▶ [Instructions to follow]:
Without the pictures, write out all the lines below exactly as they appear.

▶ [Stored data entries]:
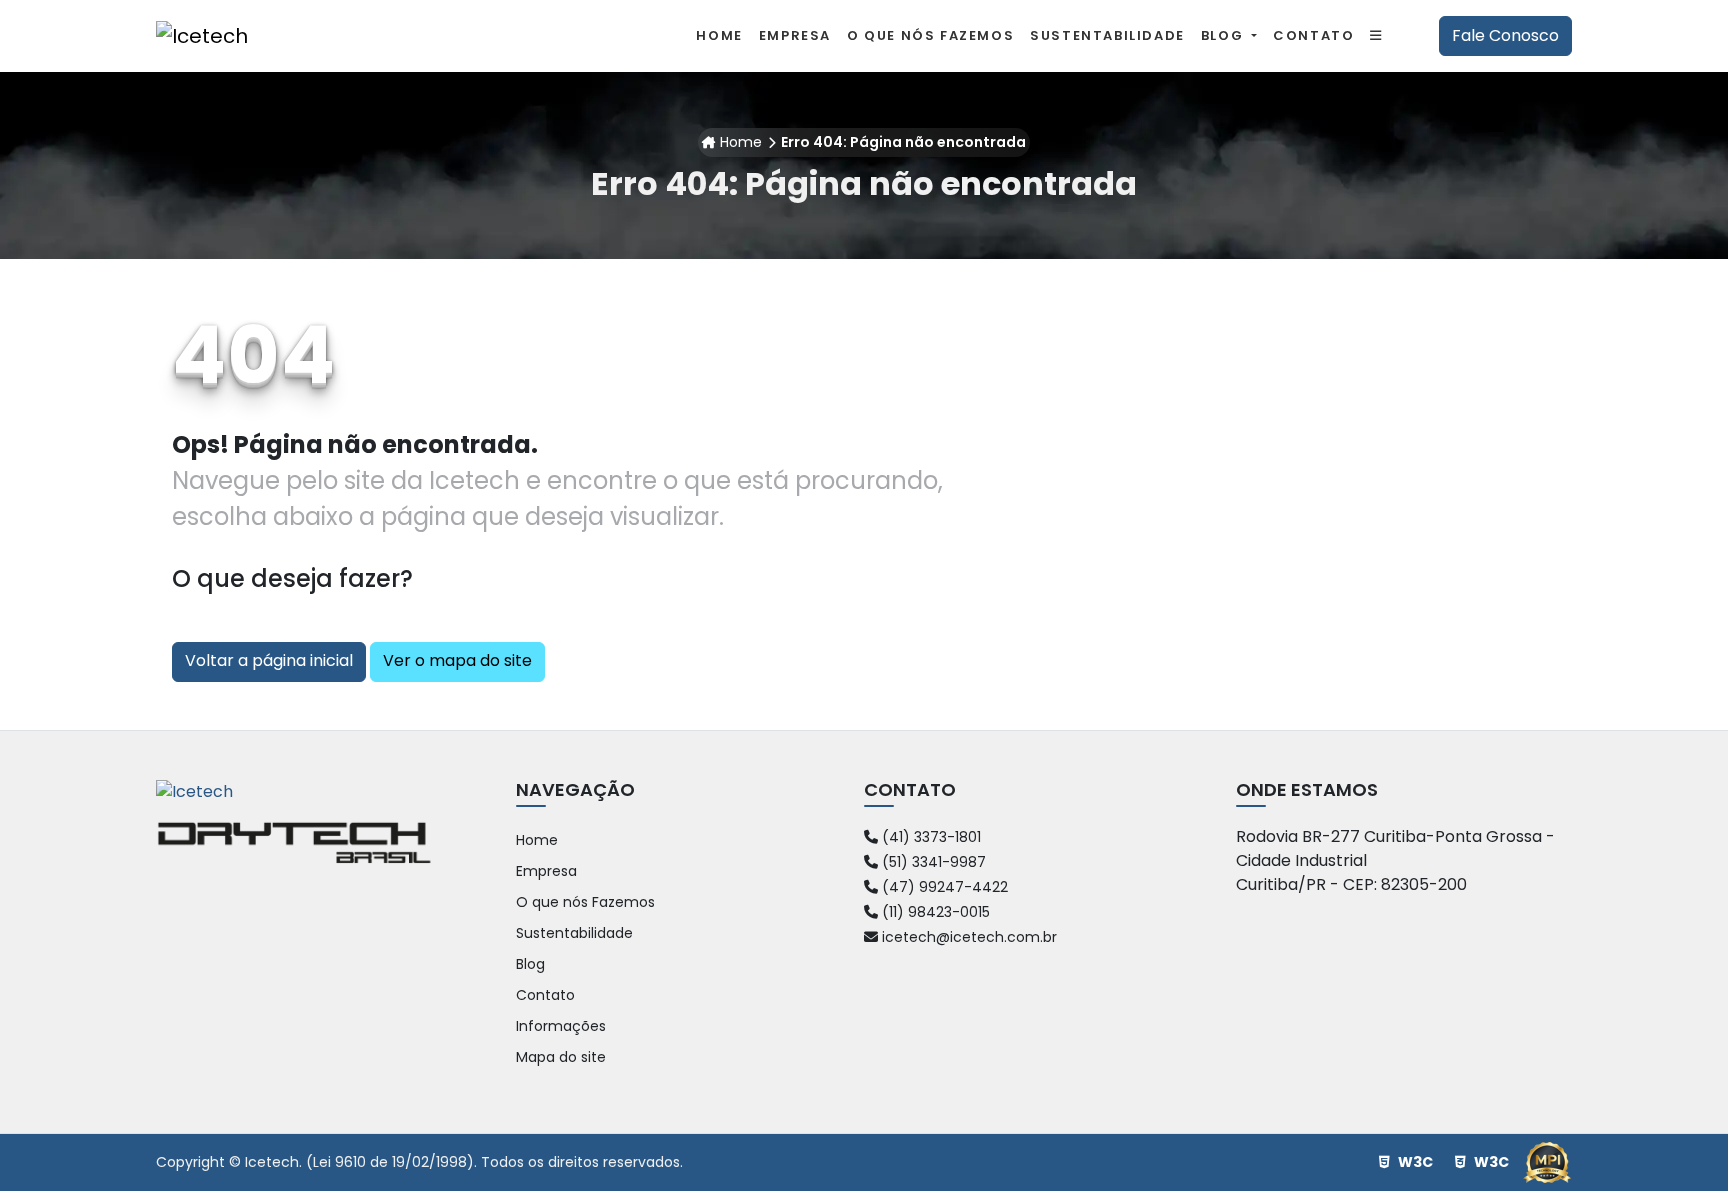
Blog (1224, 35)
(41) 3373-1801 (929, 837)
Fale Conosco (1505, 35)
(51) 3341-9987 (932, 862)
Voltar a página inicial (269, 660)
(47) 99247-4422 (943, 887)
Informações (561, 1026)
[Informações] (1376, 36)
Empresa (546, 871)
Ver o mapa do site (457, 660)
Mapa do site (561, 1057)
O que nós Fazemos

▶ [Written answer]:
Blog (1224, 35)
(41) 3373-1801 (929, 837)
Fale Conosco (1505, 35)
(51) 3341-9987 (932, 862)
Voltar a página inicial (269, 660)
(47) 99247-4422 (943, 887)
Informações (561, 1026)
[Informações] (1376, 36)
Empresa (546, 871)
Ver o mapa do site (457, 660)
Mapa do site (561, 1057)
O que nós Fazemos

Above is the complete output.